[What the exercise asks] Nothing but the lines from the one with "You are a computer-use agent." through the final line of the entries should appear in the answer, copied exactly and without pictures.

[Stored data]

▽

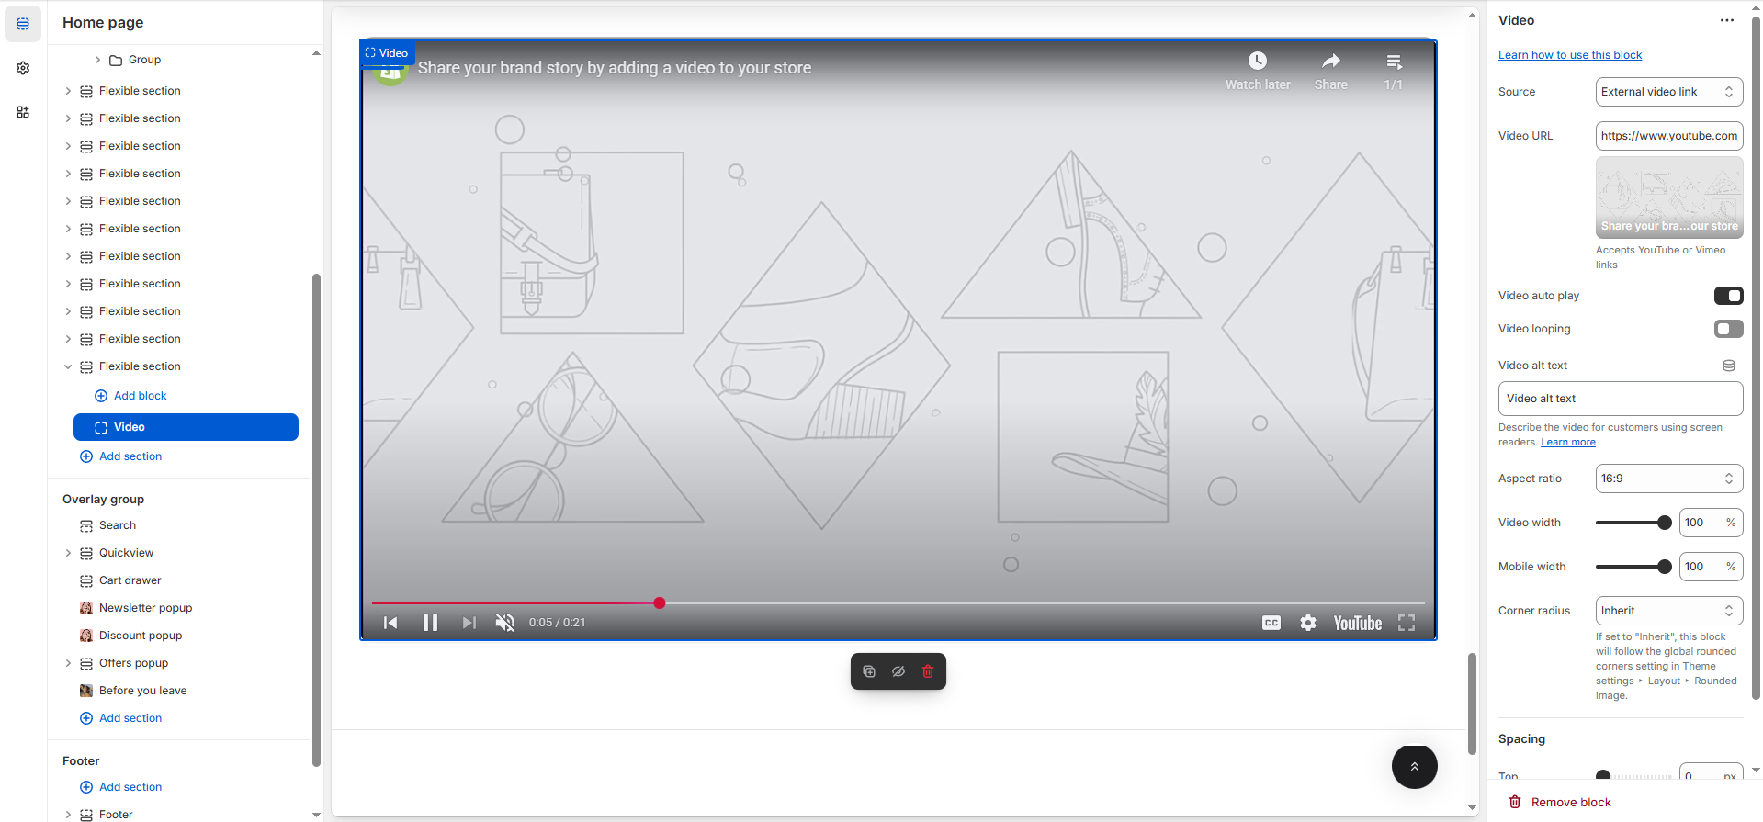Image resolution: width=1763 pixels, height=822 pixels.
Task: Open the apps icon in left rail
Action: tap(23, 112)
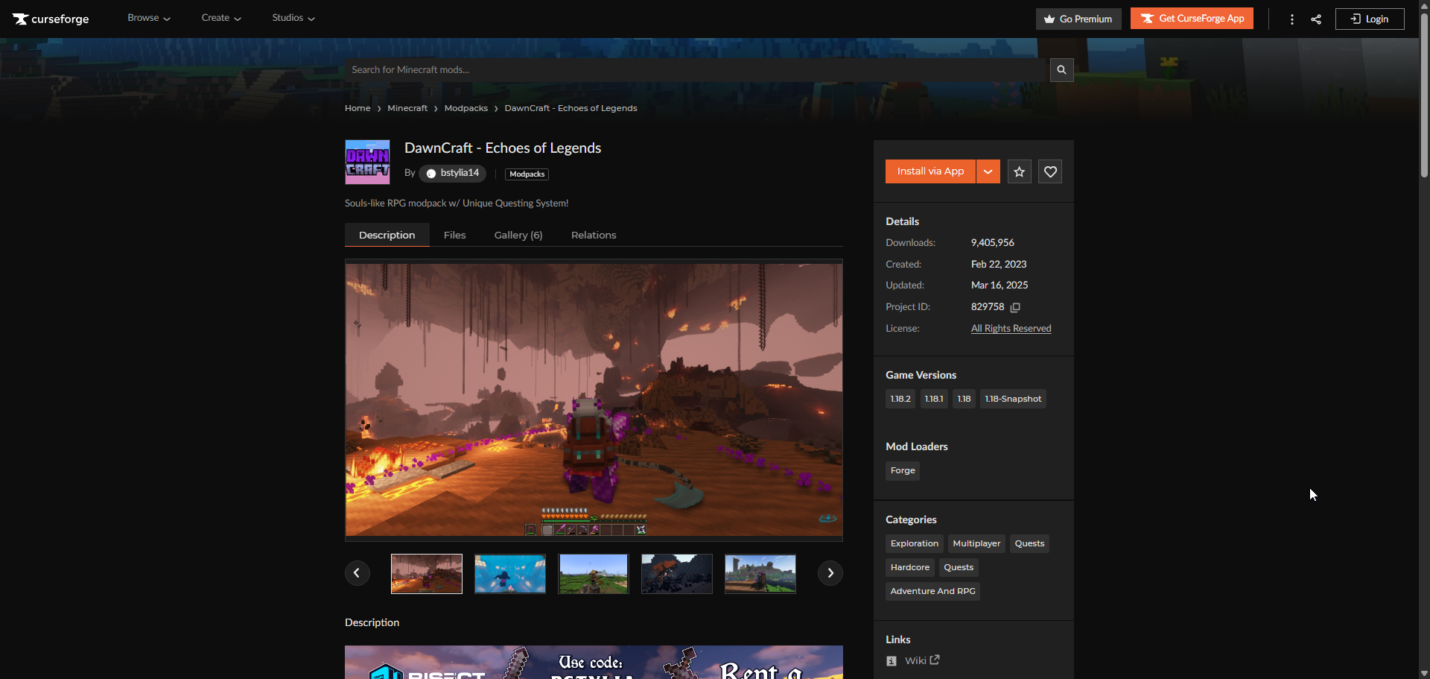Viewport: 1430px width, 679px height.
Task: Favorite the modpack with heart icon
Action: coord(1050,172)
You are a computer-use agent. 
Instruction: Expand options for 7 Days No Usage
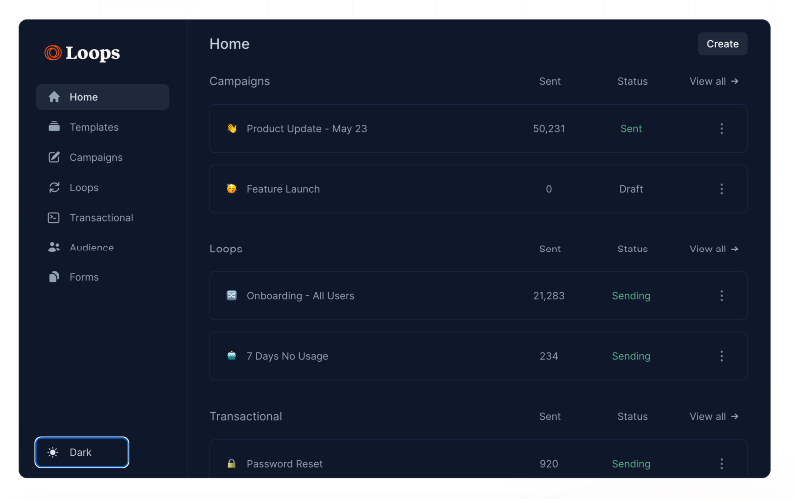coord(722,356)
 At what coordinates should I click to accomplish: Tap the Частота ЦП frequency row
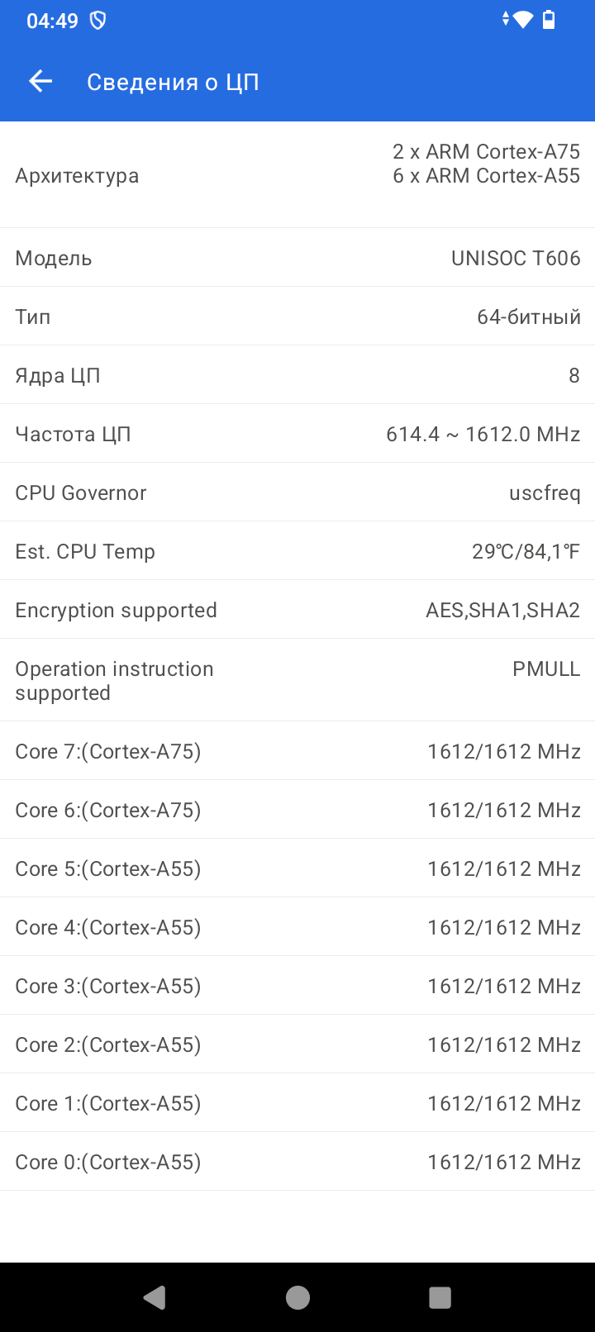298,434
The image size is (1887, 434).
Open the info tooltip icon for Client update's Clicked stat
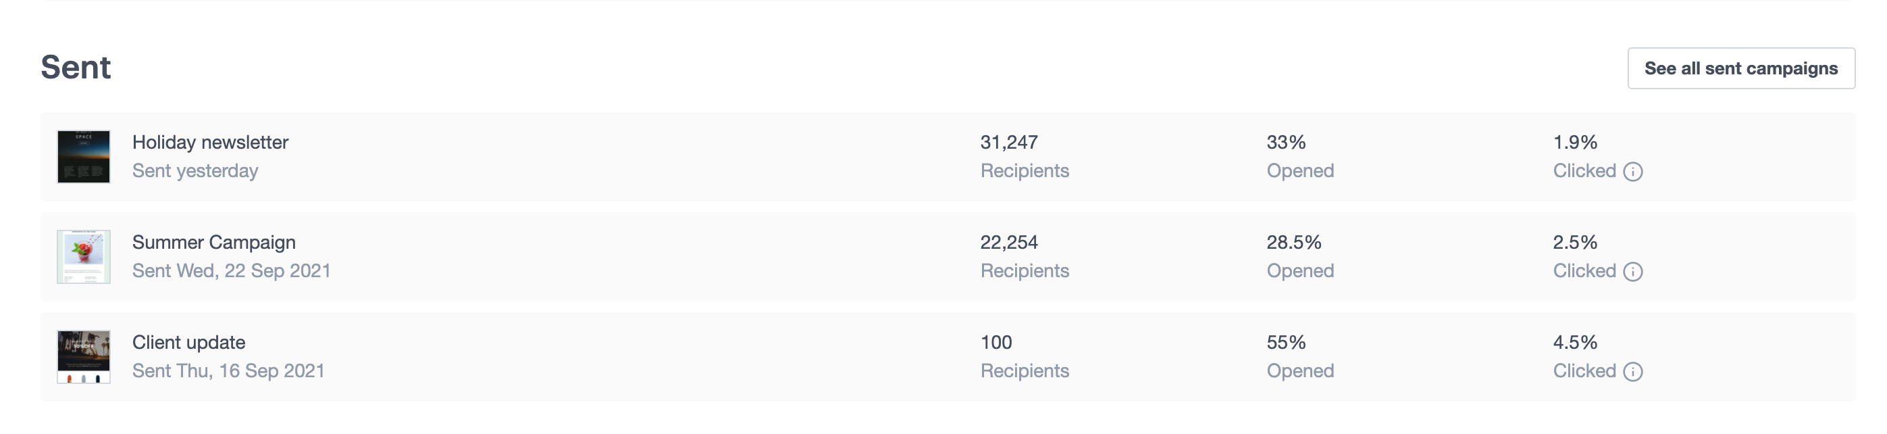(x=1634, y=372)
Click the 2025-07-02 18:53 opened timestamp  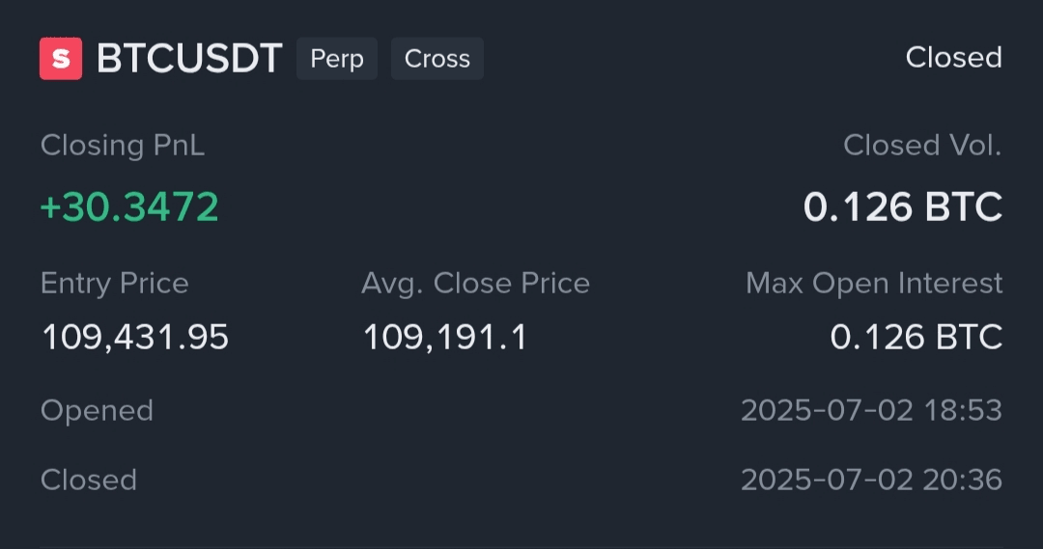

△

[Task solution]
You are a computer-use agent. 
Instruction: Expand options for 7 Days No Usage
coord(722,356)
 At what coordinates should I click to accomplish: Tap the Частота ЦП frequency row
298,434
The image size is (1887, 434).
Open the info tooltip icon for Client update's Clicked stat
(x=1634, y=372)
Click the 2025-07-02 18:53 opened timestamp  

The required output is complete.